■ **Document passage**
>>>>

Mojave Desert areas on verge of protection under 1906 law
By Carolyn Lochhead
San Francisco Chronicle
AMBOY, San Bernardino County — Drive mile upon mile through California’s Mojave Desert, and you still can see the unspoiled vistas of one of the largest intact ecosystems in the continental United States.
Along Route 66 stretch the same empty valleys and distant mountains that Oklahoma farmers escaping the Dust Bowl saw in their migration west. In the vast swathes of scrub land, scientists are finding new plant species at a rate rivaling that in the Amazon. Ancient creosote bushes, like one 11,700 years old that miraculously survived in an off-road vehicle playground, live here in soils scientists only now realize are one of the planet’s great carbon sinks.
Six years ago, these lands were on the verge of being bulldozed for industrial solar and wind installations amid an all-out drive by the Obama administration and national environmental organizations to boost renewable energy in the fight against climate change.
The only thing standing in the way was Sen. Dianne Feinstein and a small conservation group called the Wildlands Conservancy whose leader, David Myers, had the California Democrat’s ear.
Within days, President Obama is expected to invoke the Antiquities Act, at Feinstein’s request, to create three national monuments preserving 1,380,350 acres of these lands, including a long stretch of Route 66. Republicans oppose the designation as executive overreach; they have proposed the same three monuments, but would open the Route 66 area to mining.
The monuments would cement Feinstein’s legacy as one of California’s great conservationists by expanding protection around the 9.6 million acres included in her Desert Protection Act of 1994, the largest U.S. park designation in history outside Alaska. The 1994 law created three national parks at Death Valley, Joshua Tree and the Mojave National Preserve.

<<<<

■ **Excerpted records**
>>>>

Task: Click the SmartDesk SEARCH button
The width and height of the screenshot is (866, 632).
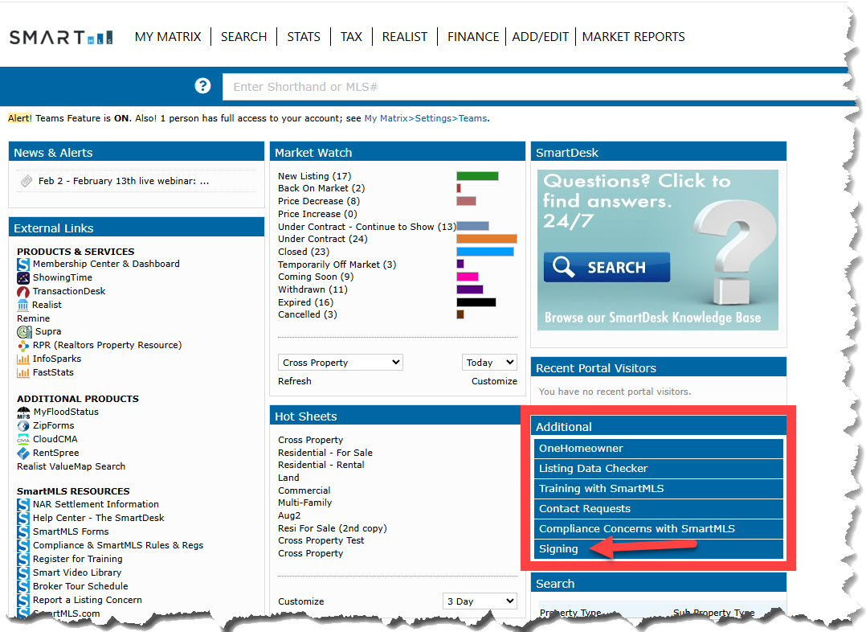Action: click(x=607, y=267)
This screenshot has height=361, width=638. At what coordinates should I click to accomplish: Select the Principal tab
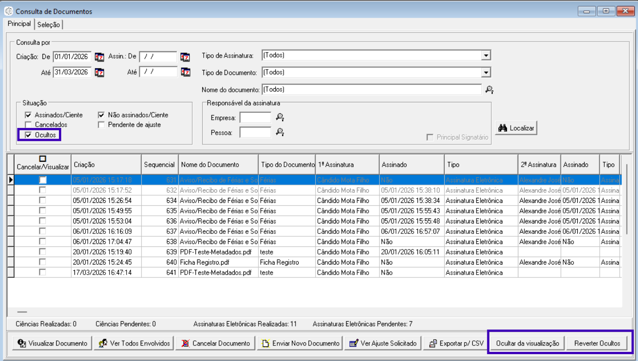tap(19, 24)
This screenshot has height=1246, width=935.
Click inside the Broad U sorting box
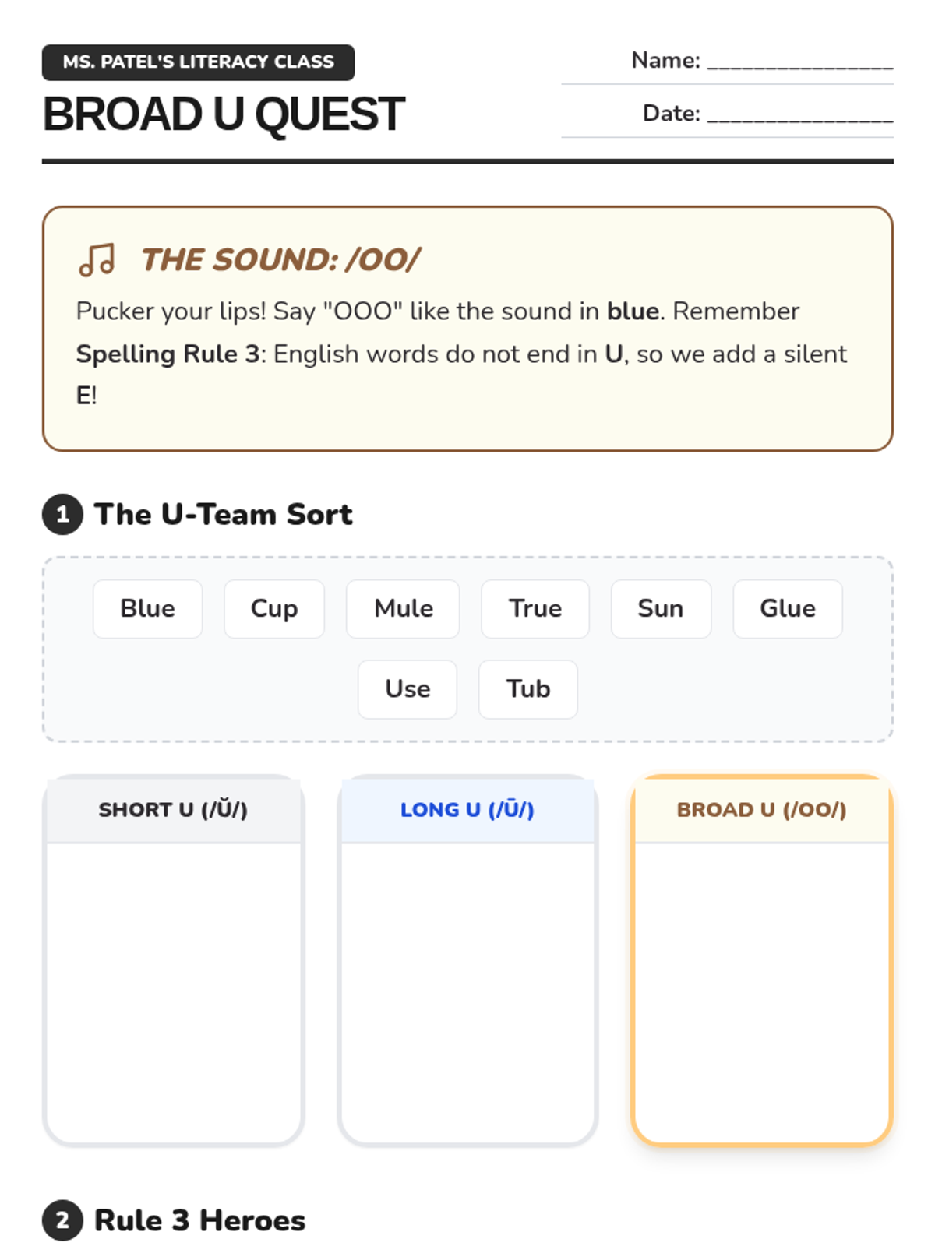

<<<<

■ **Objective 1**
How old is the creosote bush that the Mojave Desert article says survived in an off-road vehicle playground?
■ **Objective 2**
Copy word for word the passage of the Mojave Desert article that opens with "The only thing" and closes with "California Democrat’s ear.".
■ **Objective 3**
Write what comes next in the Mojave Desert article, picking up after its final paragraph.

■ **Final answer 1**
11,700 years old.

■ **Final answer 2**
The only thing standing in the way was Sen. Dianne Feinstein and a small conservation group called the Wildlands Conservancy whose leader, David Myers, had the California Democrat’s ear.

■ **Final answer 3**
Grand design
The Mojave Trails, Castle Mountains and Sand to Snow monuments advance a grand design sketched long ago by Myers and the late conservationist Eldon Hughes to protect an arc of desert land from the San Bernardino Mountains near Palm Springs to the Sierra Nevada. With the new monuments, Myers said, “we’ll be 75 percent there.”
The Mojave Trails designation would protect 105 miles of the most pristine extant section of Route 66 and link Joshua Tree National Park with the Mojave National Preserve.
“To industrialize it, to tear it up, to abuse it, to rape it, would be a travesty,” said Jim Conkle, a former Marine known as Mr. Route 66. “People see the Mojave Desert as this vast wasteland. I see it as an ocean without water. There’s so much there. If we don’t take care of it, it’s gone forever.”
Castle Mountains National Monument is a stunning high desert grassland that would complete the Mojave Preserve. Sand to Snow National Monument would preserve a key wildlife corridor from the desert floor near Palm Springs to the San Bernardino Mountains.
Like public lands throughout the West in the 19th century, the Mojave was fragmented into a checkerboard pattern by hundreds of 640-acre sections that Congress gave away to the railroads during the Civil War to promote westward expansion.
40-acre parcels
Soon after Feinstein’s first desert act passed, the real estate arm of the Santa Fe-Southern Pacific Railroad put up for sale desert properties outside the protected area. Dotted across what is now the proposed Mojave Trails monument, the parcels were “aimed,” Myers said, “like a shotgun at the heart of the Mojave.”
“Billboards went up all over the desert: for sale to development,” Myers said.
It was a threat, he said, to the open space between Joshua Tree and the Mojave Preserve.
“Even today, you can pick up any newspaper and you’ll still see 40-acre parcels being sold in New Mexico, Utah, Arizona and Nevada,” Myers said. “Those are all former railroad lands that have been subdivided.”
To prevent development along Route 66, Myers formed the Wildlands Conservancy, funded mainly by a wealthy donor, and bought 1,000 square miles for $45 million in 1999. The group hauled out everything from abandoned bulldozers to old box springs, and gave the land back to the federal government.
The donated land also included private property within the national parks and more than 200,000 acres in wilderness areas designated by Congress. Feinstein secured $18 million in federal funds to complete the purchase.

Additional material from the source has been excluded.